-------- 原文抜粋

2022年の技術・ビジネス展開を展望するロボティクス・リーダーたち
昨年末、Robotics 24/7の ”ロボティクスリーダーが振り返る、2021年の挑戦と成果” という記事を日本語訳して掲載しましたが、そちらの続編です。2021年年末にアメリカのロボティクスリーダーたち(イノベーション・マトリックスのパートナー会社である、inVia RoboticsのCEO Lior Elazary氏もその一人)が、2022年のロボット業界の技術進歩やビジネス展開などの展望を語っています。彼らの展望に、2022年にロボットがどのように進化していくのか、とてもワクワクします。以下、記事を日本語訳しました。
ロボットユーザーにとって、来年は何が改善される必要があるのだろうか。6人の専門家が来年を予測しています。
2021年が終わろうとしている今、労働者不足やサプライチェーンの課題に直面し、世界的に需要が高まっているという点で、最近のロボティクス動向を振り返る良い機会であると言えます。また、オートメーションがどのように発展し、業界のニーズに応えていくのか、水晶玉を眺めるような時間でもあります。
Robotics 24/7では、ロボット協会、エンドユーザー、サプライヤーを代表する以下のオピニオンリーダーに、それぞれの考えを聞いてみました。
- 世界の産業界の利用状況を報告するトップ組織である国際ロボット連盟(IFR)の事務局長、Susanne Bieller 氏
- マサチューセッツ州のロボット・エコシステムの発展を目指す組織、MassRoboticsのエグゼクティブ・ディレクター、Tom Ryden 氏
- 自動化と人材育成による米国の競争力向上を目指す官民パートナーシップ、Advanced Robotics for Manufacturing (ARM) Instituteの戦略的イニシアティブとアウトリーチ担当副社長、Suzy Teele 氏
- FedEx Express社のシニアテクニカルアドバイザーで、ロボット工学のユーザーとして知られ、業界の支持者でもあるAaron Prather氏
- 協調型自律移動ロボット(AMR)を提供する6 River Systemsのマーケティング担当副社長、Fergal Glynn 氏
- ソフトウェアとロボティクスをサービス(RaaS)として提供するinVia Roboticsの創設者兼CEO、Lior Elazary 氏
使いやすさ、向上するセンシング
来年、どのようなロボティクス機能の向上を期待しますか?
Bieller : 使いやすさの向上とセンス&レスポンスの改善です。大手ロボットサプライヤーはこの2つのテーマに取り組むでしょうし、アドオンとしてソリューションを開発する専業企業も出てくるはずです。
簡単にプログラムでき、簡単に教えられるロボットに対して市場ニーズがあるのは明らかです。この能力によって、さまざまな新しいアプリケーションや顧客が開拓される可能性は非常に大きいと言えます。この傾向は2022年、そしてその先まで続くでしょう。

----------------
-------- 資料

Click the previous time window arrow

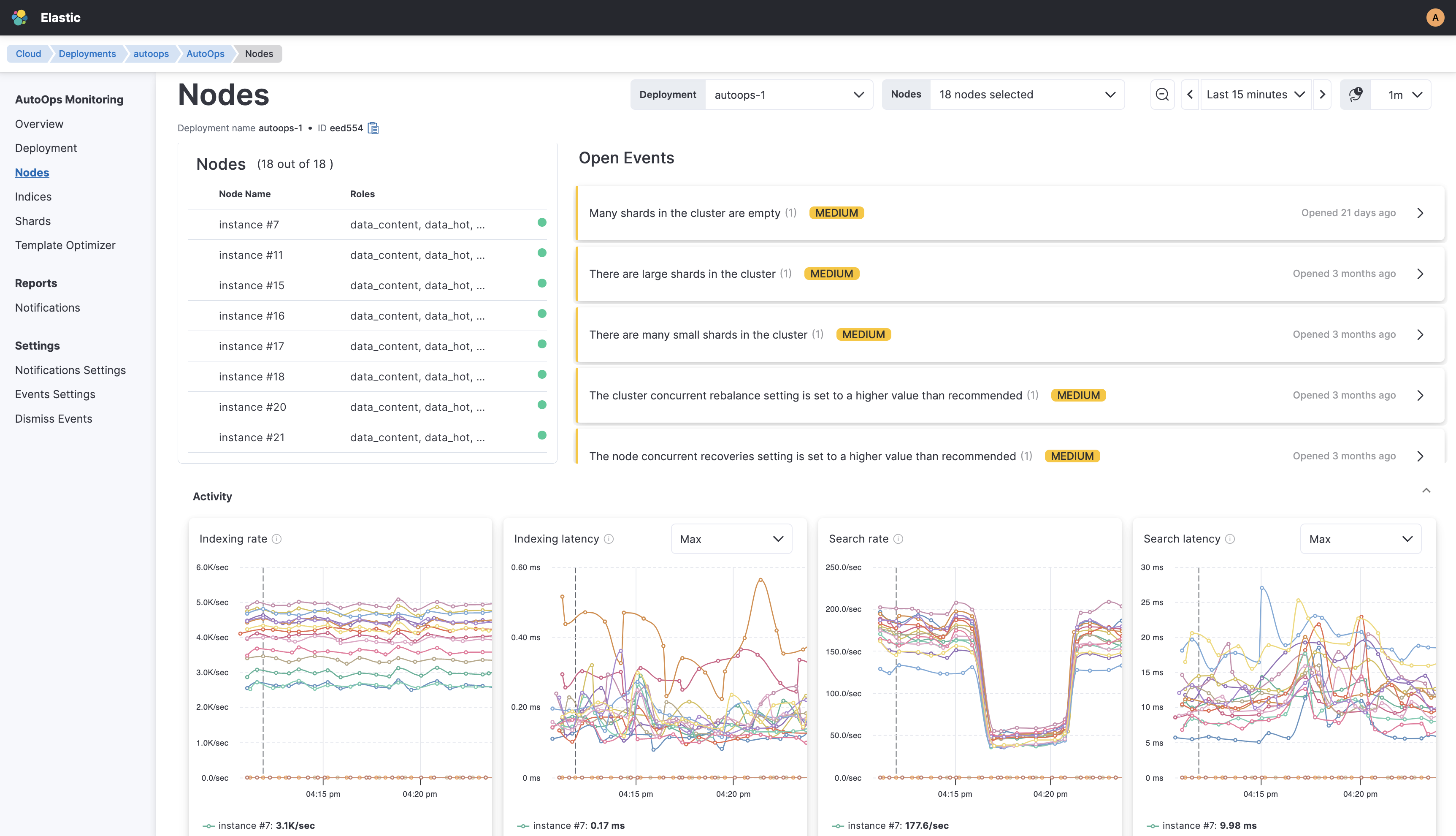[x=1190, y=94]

----------------
-------- 資料

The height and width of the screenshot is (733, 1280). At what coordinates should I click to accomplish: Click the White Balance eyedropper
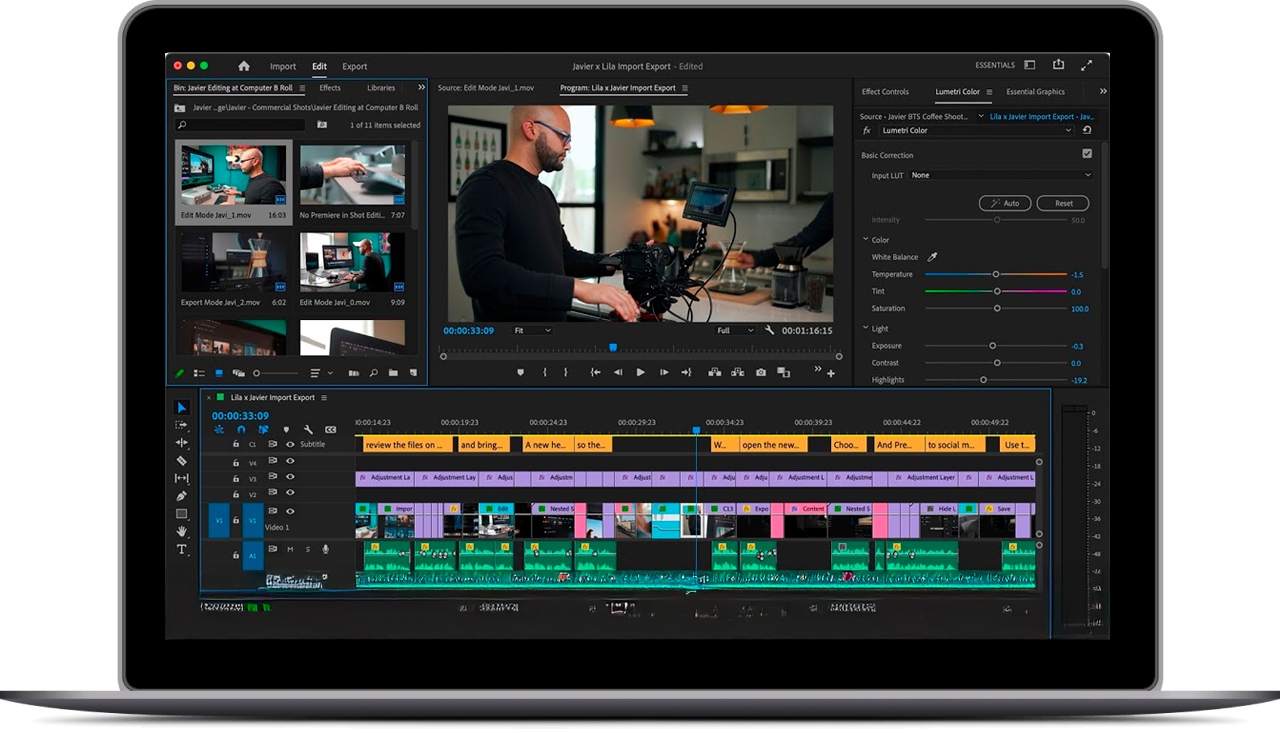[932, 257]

----------------

(課題の説明):
ロボティクス展望の記事で、Bieller氏は来年のロボティクス機能についてどの2点の向上を期待していますか。

(解答):
使いやすさの向上と、センス&レスポンスの改善です。